The agreement requires JBS, which purchased the facility from Smithfield Beef Group in 2008, to improve operations by reconstructing the system that carries water to its waste water treatment plant. The company is also to pay $2 million in fines–$1.9 million in civil penalties and $100,000 in damages.
The facility at the center of the dispute, formerly Moyer Packing Co., located in Franconia Township, PA, was charged with dumping pollutants into Skippack Creek, a tributary of the Perkiomen Creek and the Schuylkill River, over a five year period. According to the U.S. Attorney’s Office, the pollution caused fish kills in the Skippack Creek on: August 10, 2007 (16,461 fish), December 5, 2007 (1,754 fish), and June 10, 2008 (6,500 fish).
The case was jointly investigated by the Environmental Protection Agency, the Pennsylvania Department of Environmental Protection, and the Pennsylvania Fish and Boat Commission. The DOJ filed complaint against JBS in 2008.
“Our waterways should not become a casualty of business decisions,” said U.S. Attorney Zane David Memeger, in a statement. “Provisions such as the federal Clean Water Act and the Pennsylvania Clean Streams Law exist to ensure that our waterways do not become sewers, that the health of our ecosystem is not compromised, and that the health of our citizens is not put at risk.”
The Environmental Protection Agency’s Mid-Atlantic Regional Administrator, Shawn M. Garvin, said the agreement represents “a major step forward in protecting the waters of the Schuylkill River basin which supplies drinking water to more than 1.7 million people, and provides a vital source of aquatic life and recreation for the region.”
JBS is currently upgrading its facility with a $6 million wastewater treatment plant.
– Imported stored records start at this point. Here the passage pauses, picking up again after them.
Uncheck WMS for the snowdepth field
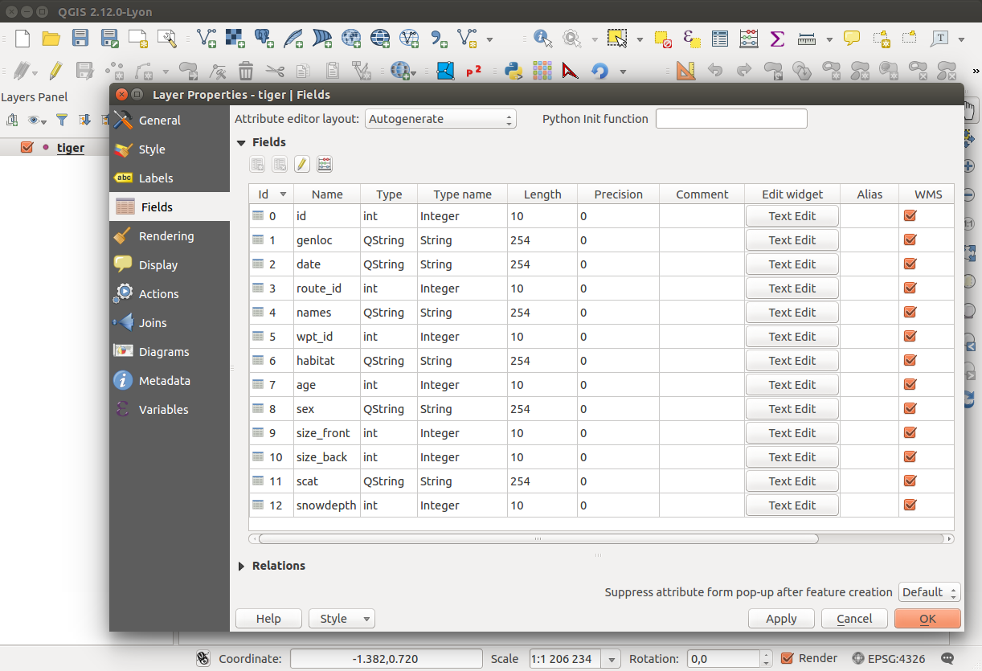 coord(910,505)
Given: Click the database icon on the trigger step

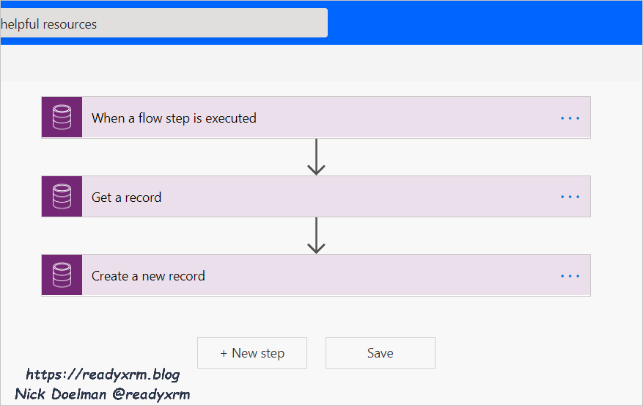Looking at the screenshot, I should (x=62, y=117).
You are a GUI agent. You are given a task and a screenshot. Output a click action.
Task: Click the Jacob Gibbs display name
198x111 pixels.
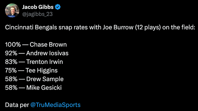click(x=38, y=7)
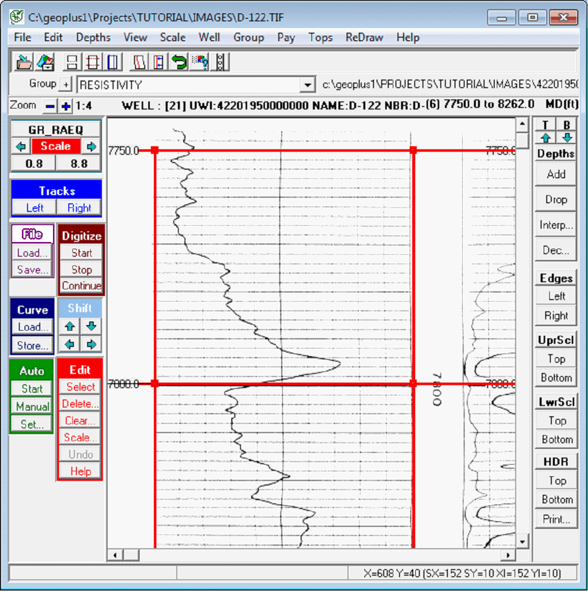588x591 pixels.
Task: Click Start in the Digitize panel
Action: (81, 253)
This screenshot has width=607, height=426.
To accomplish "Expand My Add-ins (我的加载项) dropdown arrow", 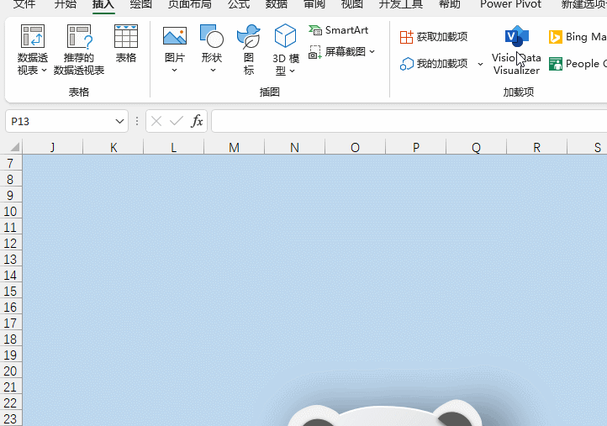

According DOJ, the plant’s operations, which include a rendering facility, produce approximately 180 million pounds of boxed beef and 117 million pounds of ground beef annually.
“I will say that the new owners have been far more responsive even though the majority of the violations took place prior to their purchase of the plant in 2008,” Pennsylvania Department of Environmental Protection spokeswoman Deborah Fries told Meatingplace, an online industry news hub. “They’ve done the things we’ve asked them to do.”
The plant in Franconia employs 1,600 people and slaughters some 2,000 head of cattle per day, according to Meatingplace.